-- ЦИТИРУЕМЫЙ ОТРЫВОК --
- - - - -
Ее тело помещено в те обстоятельства, в которых его можно найти в реальности (в отличие от «реалиста» Курбэ, помещающего свои модели у лесных источников). Это напоминало зрителю о реальных обстоятельствах возможной встречи с подобной женщиной и вызывало у них резкий протест против нарушения принятых в обществе стандартов и правил дискурса. И все же вовлеченность в эротическое переживание при созерцании «ню» присуща процессу восприятия. Столь видный историк искусства как К. Кларк говорит о том, что это высказывание противоречит опыту – в ощущении, которое возбуждают обнаженные фигуры Рубенса или Ренуара, много того, что присуще восприятию «материального объекта». Обнаженная женская фигура должна возбуждать хотя бы тень эротического чувства. «Желание соединиться с другим человеческим телом является такой значимой частью нашей природы, что наше суждение о том, что известно как «чистая форма» находится неизбежно под его влиянием. Одна из сложностей обнаженной натуры как предмета искусства заключается в том, что эти инстинкты не могут быть скрыты, как это происходит в случае нашего наслаждения керамической вазой, где они сублимируются – напротив, в данном случае они выходят на передний план» [8]. В таком восприятии, несомненно, участвует и «мужской» взгляд художника, в котором, несомненно, присутствуют и другие элементы, кроме эротического, - гармония, энергия, экстаз, преклонение, что делает многие репрезентации обнаженной женщины великими произведениями искусства. Но такая тенденция ни в коей мере не является универсальной, и мы видим многочисленные примеры деэстетизации, деэротизации женского тела начиная с мастеров Северного Возрождения и Рембрандта и кончая Пикассо с его «Авиньонскими девицами». «Мужской взгляд» исполнен в этих случаях не желания, а презрения или даже отвращения, напоминающего нам мизогинизм греческой архаической поэзии. С чем связана такая разная наполненность взгляда художника – с общим характером той или иной эпохи («матризмом» или «патризмом»), с эстетическими критериями, выработанными в рамках той или иной культуры, с религиозными убеждениями – думается, что однозначного ответа на этот вопрос нет, но совершенно ясно, что вожделеющий «мужской взгляд» – это лишь одна из возможных позиций как художника, так и зрителя. То, что вполне приемлемо по отношению к формульному голливудскому фильму, не работает в условиях богатства и многообразия искусства, основанного на творческих поисках и индивидуальности художника.
- - - - -
-- СТРОКИ К ЗАДАНИЮ --
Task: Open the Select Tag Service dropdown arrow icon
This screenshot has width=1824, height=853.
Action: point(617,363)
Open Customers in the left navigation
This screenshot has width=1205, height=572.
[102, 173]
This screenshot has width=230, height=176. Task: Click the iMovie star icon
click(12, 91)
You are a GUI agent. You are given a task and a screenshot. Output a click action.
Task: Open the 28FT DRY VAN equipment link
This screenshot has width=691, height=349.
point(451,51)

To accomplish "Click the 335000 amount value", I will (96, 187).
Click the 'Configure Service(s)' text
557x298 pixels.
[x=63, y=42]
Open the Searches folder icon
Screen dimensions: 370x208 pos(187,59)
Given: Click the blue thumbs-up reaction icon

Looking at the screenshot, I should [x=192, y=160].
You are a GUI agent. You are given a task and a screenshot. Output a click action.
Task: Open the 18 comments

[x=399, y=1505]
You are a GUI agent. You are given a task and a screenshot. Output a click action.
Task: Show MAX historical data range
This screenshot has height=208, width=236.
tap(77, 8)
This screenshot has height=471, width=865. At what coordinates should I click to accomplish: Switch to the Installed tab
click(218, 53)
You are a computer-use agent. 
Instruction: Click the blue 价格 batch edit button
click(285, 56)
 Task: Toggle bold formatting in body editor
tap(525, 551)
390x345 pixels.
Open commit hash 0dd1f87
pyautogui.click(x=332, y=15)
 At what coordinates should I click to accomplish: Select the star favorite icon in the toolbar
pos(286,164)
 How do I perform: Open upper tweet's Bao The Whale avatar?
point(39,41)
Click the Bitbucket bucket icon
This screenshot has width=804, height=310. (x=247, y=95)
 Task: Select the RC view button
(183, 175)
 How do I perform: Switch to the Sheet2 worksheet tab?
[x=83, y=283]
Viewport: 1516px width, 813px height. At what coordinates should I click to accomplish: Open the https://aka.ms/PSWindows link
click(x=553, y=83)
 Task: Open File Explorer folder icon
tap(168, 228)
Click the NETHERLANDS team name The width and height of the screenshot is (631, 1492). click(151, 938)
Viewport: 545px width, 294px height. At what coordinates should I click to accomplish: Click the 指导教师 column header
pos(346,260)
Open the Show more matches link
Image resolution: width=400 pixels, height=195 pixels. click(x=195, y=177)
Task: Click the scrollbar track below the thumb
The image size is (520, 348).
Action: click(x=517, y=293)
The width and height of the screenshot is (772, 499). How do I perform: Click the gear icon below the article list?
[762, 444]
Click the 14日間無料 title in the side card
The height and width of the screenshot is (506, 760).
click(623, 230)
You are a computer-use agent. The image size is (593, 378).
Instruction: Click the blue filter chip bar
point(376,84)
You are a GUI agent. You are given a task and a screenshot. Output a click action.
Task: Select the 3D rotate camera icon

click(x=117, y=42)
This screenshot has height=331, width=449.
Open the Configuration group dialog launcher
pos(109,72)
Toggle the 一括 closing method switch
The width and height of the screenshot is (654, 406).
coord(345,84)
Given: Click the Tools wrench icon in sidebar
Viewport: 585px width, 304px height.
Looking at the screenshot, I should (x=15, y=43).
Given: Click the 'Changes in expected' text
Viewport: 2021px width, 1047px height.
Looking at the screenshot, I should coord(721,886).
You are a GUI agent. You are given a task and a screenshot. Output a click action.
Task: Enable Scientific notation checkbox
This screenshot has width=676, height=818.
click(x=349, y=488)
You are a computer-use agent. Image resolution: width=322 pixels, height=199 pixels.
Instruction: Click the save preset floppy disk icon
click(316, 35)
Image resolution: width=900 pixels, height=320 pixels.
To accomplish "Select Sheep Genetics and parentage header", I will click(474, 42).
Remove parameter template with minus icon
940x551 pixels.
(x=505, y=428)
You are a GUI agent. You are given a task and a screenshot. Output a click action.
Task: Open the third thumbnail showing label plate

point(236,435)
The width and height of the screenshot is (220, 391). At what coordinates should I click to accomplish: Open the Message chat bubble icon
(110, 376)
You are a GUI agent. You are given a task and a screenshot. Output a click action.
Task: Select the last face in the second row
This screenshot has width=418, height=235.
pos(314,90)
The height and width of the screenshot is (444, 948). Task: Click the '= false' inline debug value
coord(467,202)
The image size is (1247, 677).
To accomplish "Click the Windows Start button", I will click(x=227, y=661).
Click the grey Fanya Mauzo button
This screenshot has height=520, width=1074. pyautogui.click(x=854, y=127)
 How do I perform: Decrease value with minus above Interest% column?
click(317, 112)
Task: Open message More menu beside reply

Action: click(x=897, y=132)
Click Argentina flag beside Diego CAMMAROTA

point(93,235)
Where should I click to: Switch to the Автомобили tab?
- - - - -
-- ЧТО СДЕЛАТЬ --
A. Чьи обнаженные фигуры К. Кларк приводит в пример в отрывке об обнаженной натуре?
B. Отредактируйте фрагмент строк, который начинается со строки, содержащей «The width and height of the screenshot is (772, 499).», и заканчивается строкой, содержащей «point(376,84)»: замените «blue» на «green», оставив все прочее без изменений. Приведите только этот фрагмент.
Отрывок и строки между собой никак не связаны.

-- ПРАВИЛЬНЫЕ ОТВЕТЫ --
A. Рубенса и Ренуара.

B.
The width and height of the screenshot is (772, 499). How do I perform: Click the gear icon below the article list?
[762, 444]
Click the 14日間無料 title in the side card
The height and width of the screenshot is (506, 760).
click(623, 230)
You are a computer-use agent. The image size is (593, 378).
Instruction: Click the green filter chip bar
point(376,84)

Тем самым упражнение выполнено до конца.